Passage given:

{
 "cells": [
  {
   "cell_type": "markdown",
   "metadata": {},
   "source": [
    "# NumPy and Pandas Transforms\n",
    "\n",
    "TimeDataModel provides clean patterns for transforming time series data using numpy and pandas. Every `TimeSeriesList` and `TimeSeriesTable` exposes `.arr` (numpy array) and `.df` (pandas DataFrame) properties, plus dedicated methods for writing results back. This keeps your domain model structured while letting you leverage the full scientific Python ecosystem."
   ]
  },
  {
   "cell_type": "code",
   "execution_count": null,
   "metadata": {},
   "outputs": [],
   "source": "from datetime import datetime, timedelta, timezone\n\nimport numpy as np\n\nimport timedatamodel as tdm\n\nbase = datetime(2024, 1, 15, tzinfo=timezone.utc)\ntimestamps = [base + timedelta(hours=i) for i in range(24)]\n\nts = tdm.TimeSeriesList(\n    tdm.Frequency.PT1H,\n    timestamps=timestamps,\n    values=[\n        120.0, 115.0, 108.0, 105.0, 102.0, 100.0,\n        110.0, 135.0, 160.0, 175.0, 180.0, 178.0,\n        172.0, 170.0, 168.0, 165.0, 175.0, 190.0,\n        200.0, 195.0, 180.0, 165.0, 145.0, 130.0,\n    ],\n    name=\"power\",\n    unit=\"MW\",\n    data_type=tdm.DataType.OBSERVATION,\n)"

Dataset excerpt:
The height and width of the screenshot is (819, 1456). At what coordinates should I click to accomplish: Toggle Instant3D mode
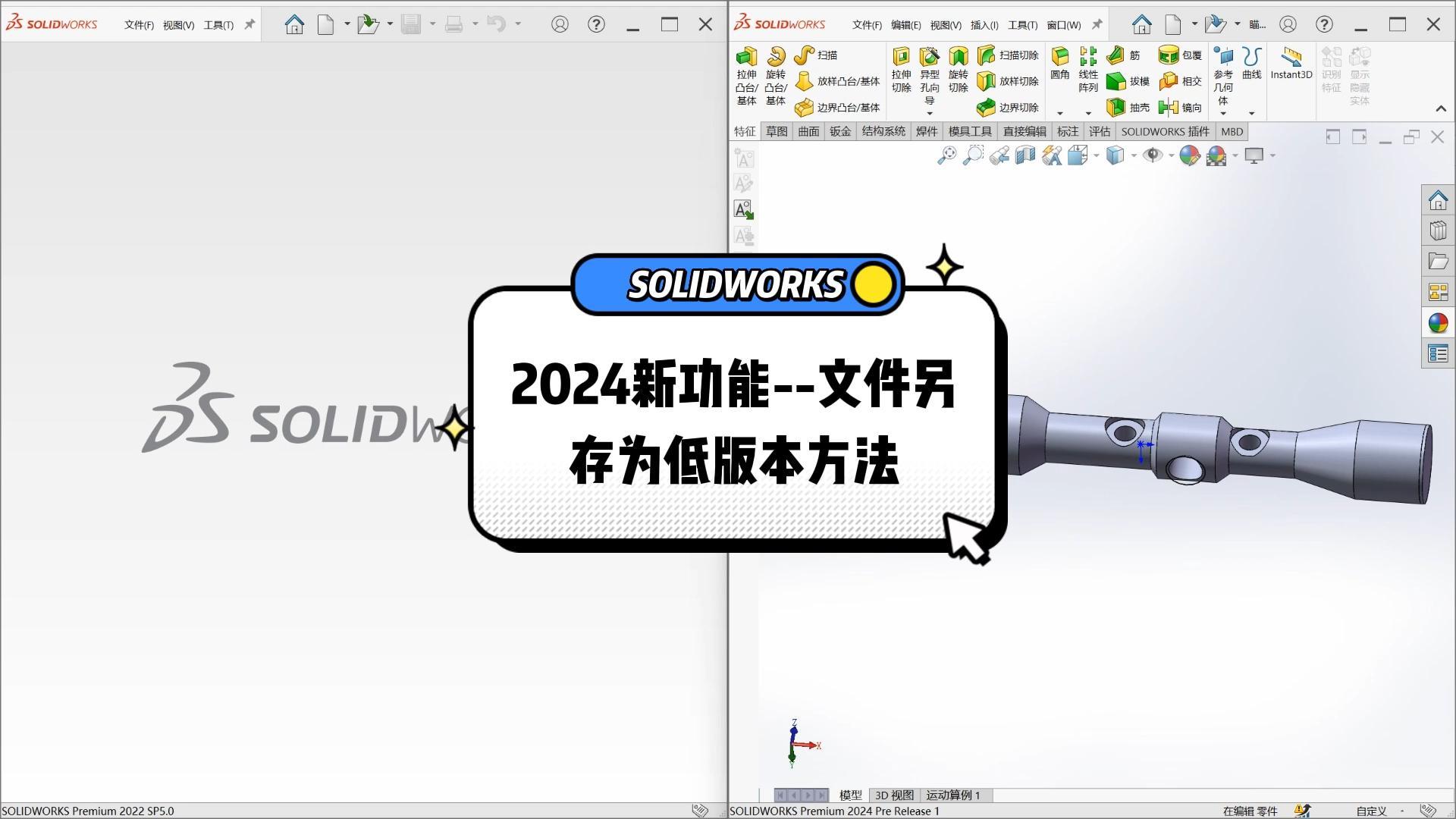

Request 1:
Answer these questions about the notebook on NumPy and Pandas transforms:
(a) Which two properties does every `TimeSeriesList` and `TimeSeriesTable` expose?
(b) Which frequency is passed when `ts` is created?
(c) What unit is given for the series named "power"?
Request 2: Resume the notebook on NumPy and Pandas transforms from its final line and extend it by a few more entries in the same format.

Written reply 1:
(a) `.arr`, a numpy array, and `.df`, a pandas DataFrame.
(b) `tdm.Frequency.PT1H`.
(c) "MW".

Written reply 2:
  },
  {
   "cell_type": "markdown",
   "metadata": {},
   "source": [
    "## The `.arr` and `.df` properties\n",
    "\n",
    "Every `TimeSeriesList` has two shorthand properties for quick access to the underlying data:\n",
    "- `ts.arr` — returns a numpy `ndarray` (same as `ts.to_numpy()`)\n",
    "- `ts.df` — returns a pandas `DataFrame` (same as `ts.to_pandas_dataframe()`)"
   ]
  },
  {
   "cell_type": "code",
   "execution_count": null,
   "metadata": {},
   "outputs": [],
   "source": [
    "ts.arr"
   ]
  },
  {
   "cell_type": "code",
   "execution_count": null,
   "metadata": {},
   "outputs": [],
   "source": [
    "ts.df.head()"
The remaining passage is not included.